Dynamic bookmarklets (and WebGL)

Whenever I’m up to my neck in work I mostly get utterly bored. So to keep focussed I tend to create these little side projects. Last week I thought I’d create my first bookmarklet using WebGL rendering with Three.js

dynamic bookmarklet in action

My idea was the following: you might have heard of WebGL, and you might have seen that cool Photoshop plugin called Filter Forge which also renders bump-, normal- and specular maps and what not. I just wanted to put the two together.

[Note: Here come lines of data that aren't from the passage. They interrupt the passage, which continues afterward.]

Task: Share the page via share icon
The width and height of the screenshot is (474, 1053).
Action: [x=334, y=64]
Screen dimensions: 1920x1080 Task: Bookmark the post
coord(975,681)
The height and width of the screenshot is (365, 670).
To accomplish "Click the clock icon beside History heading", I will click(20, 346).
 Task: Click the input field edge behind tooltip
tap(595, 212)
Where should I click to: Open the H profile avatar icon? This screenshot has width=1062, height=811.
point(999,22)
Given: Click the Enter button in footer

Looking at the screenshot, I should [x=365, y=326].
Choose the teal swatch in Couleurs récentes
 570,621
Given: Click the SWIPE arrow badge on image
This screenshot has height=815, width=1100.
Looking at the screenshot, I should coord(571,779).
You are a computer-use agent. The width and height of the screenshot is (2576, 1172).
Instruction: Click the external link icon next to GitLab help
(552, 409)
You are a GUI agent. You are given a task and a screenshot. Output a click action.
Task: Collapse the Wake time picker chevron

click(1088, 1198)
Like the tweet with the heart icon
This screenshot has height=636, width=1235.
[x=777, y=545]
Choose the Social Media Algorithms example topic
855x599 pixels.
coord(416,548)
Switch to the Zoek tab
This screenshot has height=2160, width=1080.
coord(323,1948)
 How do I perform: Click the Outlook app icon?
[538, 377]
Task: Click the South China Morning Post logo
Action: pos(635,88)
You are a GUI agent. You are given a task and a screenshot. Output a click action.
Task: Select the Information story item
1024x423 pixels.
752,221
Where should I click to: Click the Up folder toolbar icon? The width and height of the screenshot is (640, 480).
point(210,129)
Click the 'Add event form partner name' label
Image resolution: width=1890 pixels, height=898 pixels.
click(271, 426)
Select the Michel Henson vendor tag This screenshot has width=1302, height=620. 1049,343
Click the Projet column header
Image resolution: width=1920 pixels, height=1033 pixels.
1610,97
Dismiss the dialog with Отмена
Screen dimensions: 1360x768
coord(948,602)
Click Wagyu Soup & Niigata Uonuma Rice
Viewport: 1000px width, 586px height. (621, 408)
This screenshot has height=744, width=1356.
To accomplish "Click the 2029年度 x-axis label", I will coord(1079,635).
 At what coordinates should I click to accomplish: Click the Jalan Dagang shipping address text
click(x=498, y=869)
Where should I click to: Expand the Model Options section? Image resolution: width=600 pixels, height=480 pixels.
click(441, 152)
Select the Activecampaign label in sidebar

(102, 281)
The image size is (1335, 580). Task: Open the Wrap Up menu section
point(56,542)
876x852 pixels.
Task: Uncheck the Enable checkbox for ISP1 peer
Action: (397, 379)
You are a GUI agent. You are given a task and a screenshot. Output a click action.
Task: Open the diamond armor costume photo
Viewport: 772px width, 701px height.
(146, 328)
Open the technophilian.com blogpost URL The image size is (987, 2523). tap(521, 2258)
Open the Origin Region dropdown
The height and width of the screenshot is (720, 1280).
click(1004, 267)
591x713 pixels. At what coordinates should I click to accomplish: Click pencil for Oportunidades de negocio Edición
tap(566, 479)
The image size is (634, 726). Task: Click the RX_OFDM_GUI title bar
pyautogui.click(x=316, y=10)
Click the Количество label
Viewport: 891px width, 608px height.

For those of you who don’t know: bookmarklets are bookmarks, but instead of a hyperlink they contain a piece of JavaScript. That means it is bound to a size limit of around 2000 characters.
That’s not much, but this shouldn’t pose a problem with a little smart programming.

It would be tiresome having to: change some code, reload the page, drag the hyperlink to the bookmarks bar (remove the old bookmarklet), go to a filter page, click the bookmarklet.
So I first created a test.php file that loads the html whatever page I needed the JavaScript to work on, and fires that JavaScript inmediately.

download sources

If you’ve already viewed the source you will have seen I keep the JavaScript file externally. When I’m ready to deploy it I use YUICompressor to make it nice and tiny (you can use any other minifier). Be sure to create closure for your code by using a self invoking function. This is not just good practice (less interference with other code) but it also makes the minifier do it’s work better.
Then all that is left is to make an anchor and put ‘javascript:[contents of your minified js file]’ in the href. You’ll see this is what I did by jQuery in the index.html page.

Minifiers are a good way to keep things small. But since we’re not in a 4K competition we could just cheat! Why not dynamically load the external libraries we want to use.
In the following script we’re going to check if certain js libraries are already present in the current page, and if not we’ll load them (no use of loading $ if it’s already there).

// the list of scripts we want to load
var aScripts = [
     [function(){try{jQuery;return false;}catch(err){return true;}}(),	'https://ajax.googleapis.com/ajax/libs/jquery/1.6.1/jquery.min.js']
    ,[function(){try{jQuery.ui;return false;}catch(err){return true;}}(),	'https://ajax.googleapis.com/ajax/libs/jqueryui/1.8.13/jquery-ui.min.js']
];
// the callback after a script has loaded
var iNumScripts = aScripts.length;
var checkScripts = function checkScripts(){
    iNumScripts--;
    if (iNumScripts===0) init();
}
// dynamically load scripts
var mBody = document.getElementsByTagName('body')[0];
for (var i=0;i<aScripts.length;i++) {
    if (aScripts[i][0]) {
        var mScript = document.createElement('script');
        mScript.setAttribute('type','text/javascript');
        mScript.setAttribute('src',aScripts[i][1]);
        mScript.onload = checkScripts;
        mBody.appendChild(mScript);
    } else {
        checkScripts();
    }
}

So once the init method fires we can use jQuery the same way we always do. But we don’t have to stop there. Why not dynamically load the entire bookmarklet functionality. That way people will always have the latest version plus we can make the bookmarklet as big as we want.

I almost forgot about the WebGL part of this post. Oh well, it might look cool but it’s not that interesting really. Just check out ffPreview (you’ll also find the uncompressed source here). I’ll be expanding on it while Three.js grows.